Part II: Guaranteeing Our Freedoms

Audacity of Presidential Power-Grabbing

Abhorent to Nation’s Founders

http://en.wikipedia.org/wiki/Federalism

http://www.tenthamendmentcenter.com/2009/06/01/meaning-of-federalism/

http://www.umt.edu/law/faculty/natelson.htm

In the first installment of this series on constitutional-conservativism
(
http://rajjpuutsfolly.blogtownhall.com/2010/05/19/obama,_mainstream_media_label_tea_party_insurgents.thtml) we looked at freedom, per se. Rajjpuut continues with a close look at personal and state freedoms as discussed in the all-important 10th Amendment, sometimes known as the “Federalism Amendment.”

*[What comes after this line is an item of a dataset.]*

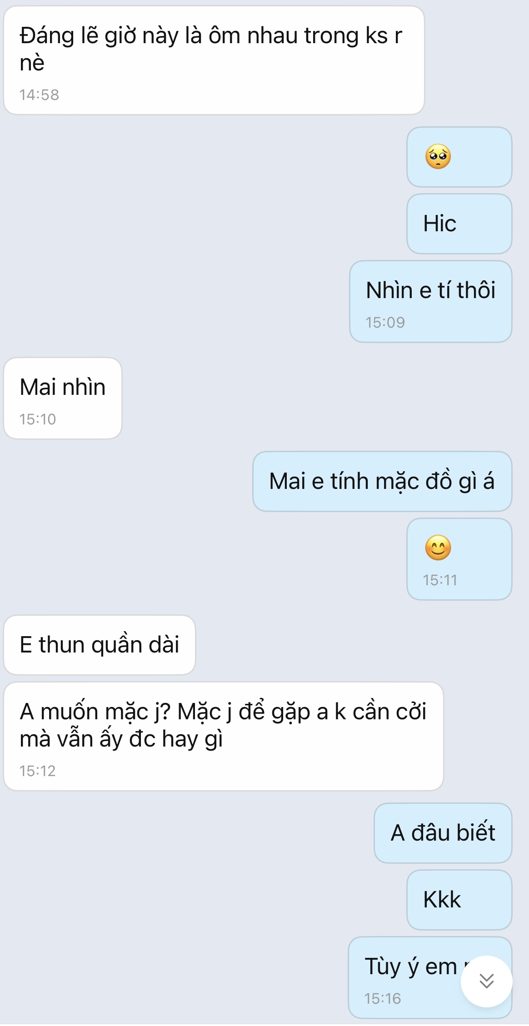Select the "A muốn mặc j?" message bubble

click(223, 736)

Barack Obama is the national nightmare that some supporters of the Articles of Confederation and other anti-constitutionalists back at the nation’s founding strenuously condemned. Seemingly ignoring all seventeen of the allotted powers (enforcing our borders; standing up to our nation’s traditional enemies; obeying the uniform laws of bankrupties; and keeping treaties with our friends are all powers which Barack Obama has not chosen to exercise according to the folks in Arizona; South Korea; certified creditors of GM in Indiana; and allies in Poland to name just a few instances), Obama has made himself a picnic in abusing the constitution by advancing powers NOT granted by the Constitution. Many thought that Franklin Delano Roosevelt grossly overstepped the bounds of federalism with the 40 new agencies his administrations created. Barack Obama created almost 390 new agencies just in one law: Obamacare.

The powers of the federal government are listed in Article I, Section 8. They are available for anyone to read and simple to understand. More importantly, these powers

A. follow a simple, predictable pattern and

B. Much discussion was also made of which powers the federal government definitely did not have and should not have.

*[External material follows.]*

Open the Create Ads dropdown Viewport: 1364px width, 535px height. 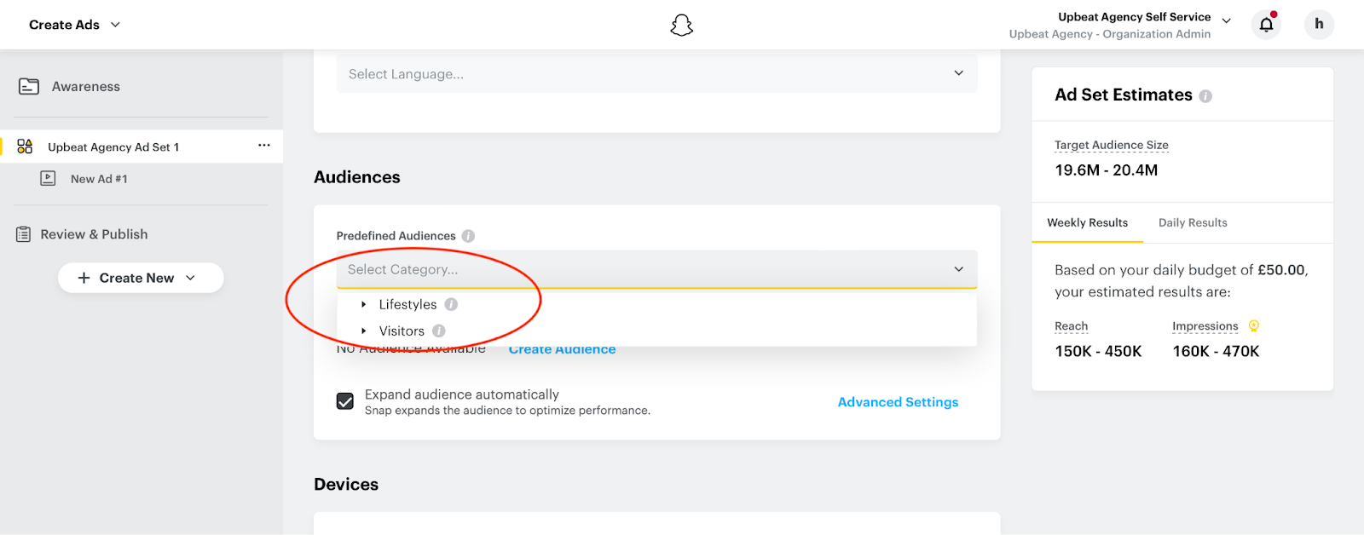(75, 25)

In its obvious general outline of powers for the federal government which amount to the 17 specific powers allowed, the Constitution provides for a government which protects the nation’s borders and defends against foreign invasion by maintaining an efficient army and navy; deals with custom and tariff matters; conducts foreign relations including war and treaties; settles disputes among the states and facilitates trade and intercourse among the American people and states and with the peoples and states within sovereign foreign nations.

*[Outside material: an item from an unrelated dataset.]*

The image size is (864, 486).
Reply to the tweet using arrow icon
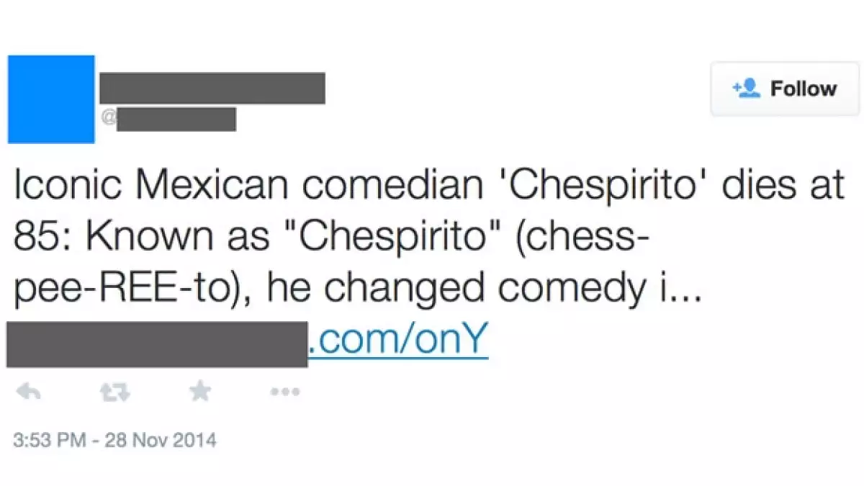point(29,391)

Before looking at the powers the founding fathers refused to grant to the federal government, it’s crucial to understand that in a federal system such as ours the efforts over the entire two hundred plus years of the nation’s existence to turn the states into “departments or extensions” within the federal government . . . that is, into mere “administrative units” of the national govermnet is the greatest single threat to our nation’s survival as the founders foresaw and planned for it. Recent “States Rights” discussions (that is, up until the contemporary furor in Arizona over that state’s immigration laws and the 21 State “rebellion” against Obamacare directiives for the states that would literally bankrupt every state both calling for a new appreciation of the 10th Amendment to the Constitution) arguments were as insipid as the notion that people wishing upon stars might somehow influence the cosmos to somehow influence our fates. Lyndon Johnson’s expansion of the “Welfare State” is the prime example of this insidious trend both in Welfare itself and in Medicaid especially . . . the states were turned into administrative arms of the federal government’s policies. Nixon’s policies of “federalistically” turning over large grants of federal monies to the states has undoubted great practical value, but only confuses the issue . . . why is that money in the federal hands in the first place?

Federalism, and specifically the 10th Amendment, is the single greatest system ever devised for the protection of individual and state liberties and for providing counter-balance to over-reaching by the federal entities. Powerful centralized government is the threat to our listed freedoms and to freedom of action. That is, because we don’t have LISTED LIBERTIES for the individual or the states . . . but they are free to do whatever is not listed as criminal . . . we have true liberty. Confusion about the limits of federal government must be cleared up and must be always aligned with the intents of the founding fathers if this blessed state of liberty is to prevail. All powers NOT listed in the Constitution are specifically reserved for the states and individual citizens.

And just how far has the nation strayed from this wise path? Virtually no one today understands the breadth of discussion, consideration and debate that ensued once it was popularly agreed that the Articles of Confederation were too weak. During the argument going on over possible adoption of the Constitution, the Constitution’s advocates also enumerated powers the federal government absolutely would not have. The Bill of Rights was, one answer to critics. The most Republican document in the world still stands us in good stead 223 years after its creation. But the biggest protection, the thing that satisfied virtually all the Constitution’s detractors was the addition to the Bill of Rights of the last of the original Amendments: the 10th Amendment. The federal government would NOT be granted the potential for unlimited power but severely limited in power and abuse potential and all powers NOT specifically enumerated for the federal government would be reserved to the individual states and to individual citizens.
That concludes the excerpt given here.